La défaite de 1940 face à l’Allemagne nazie est moins grave, moins lourde de conséquences que les guerres d’indépendance que la France a menées en Afrique et en Asie. La preuve : nous nous sommes réconciliés avec l’Allemagne, mais nous ne parvenons pas à nous réconcilier avec nos frères africains.
Il aurait fallu donner l’indépendance à toutes les colonies françaises dès la fin de la deuxième guerre mondiale. Dès la capitulation de l’Allemagne, les gouvernements européens se tournent vers leurs frères d’armes africains et asiatiques et leur disent : « Vous vous êtes bien battus, nous nous sommes égarés dans des guerres qui ne vous concernaient pas, et pourtant vous avez tenu un rôle important dans nos rangs. Dorénavant, nous ne méritons plus de vous gouverner, soyez libres et souverains. Restons amis si vous le voulez, nous vous aiderons si vous en formulez le souhait. Une page est tournée et c’est à vous d’écrire la suivante. »

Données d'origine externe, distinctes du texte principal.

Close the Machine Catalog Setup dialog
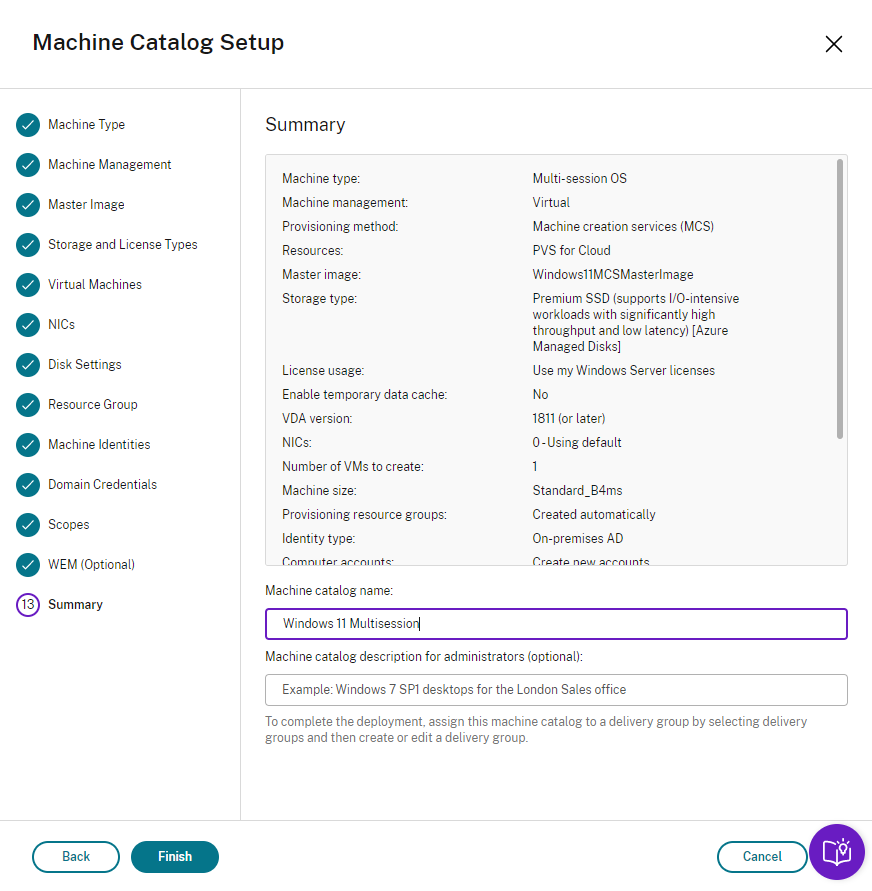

C’est le péché le plus grave de l’histoire de France : s’être accroché à notre empire colonial coûte que coûte, ne pas avoir compris que le monde avait changé, que le temps de la décolonisation était arrivé. Alors quand les Algériens sortirent leurs drapeaux à Sétif, dès 1945, certains Français pensèrent qu’il fallait écraser les velléités d’indépendance dans l’oeuf, alors qu’il était nécessaire de construire le monde d’après dans une Algérie algérienne et indépendante. Si l’on avait fait cela dès la sortie de la guerre, il n’y aurait eu aucune amertume entre nous, aucune problématique de type Harkis, aucune résistance de type Algérie française, aucun terrorisme. Cela est vrai pour le Vietnam aussi, aucune guerre d’Indochine, pas de Dien Bien Phu, etc.

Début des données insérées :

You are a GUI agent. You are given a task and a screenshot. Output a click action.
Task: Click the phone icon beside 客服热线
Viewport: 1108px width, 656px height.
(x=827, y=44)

Qu’est-ce qui nous empêchait de penser de la sorte, à part une limitation bien compréhensible de notre intelligence ? Le fait que les Français se croyaient des vainqueurs de la deuxième guerre mondiale, et qu’ils vivaient sur l’illusion qu’ils étaient souverains. Les gouvernements devaient donc gérer la pression des Français vivant dans les colonies qui exigeaient le retour de l’ordre ancien. Si le général de Gaulle n’avait pas existé, la France aurait regardé en face sa réalité de peuple dominé, dirigé par autrui, et n’aurait pas joué au grand dominateur.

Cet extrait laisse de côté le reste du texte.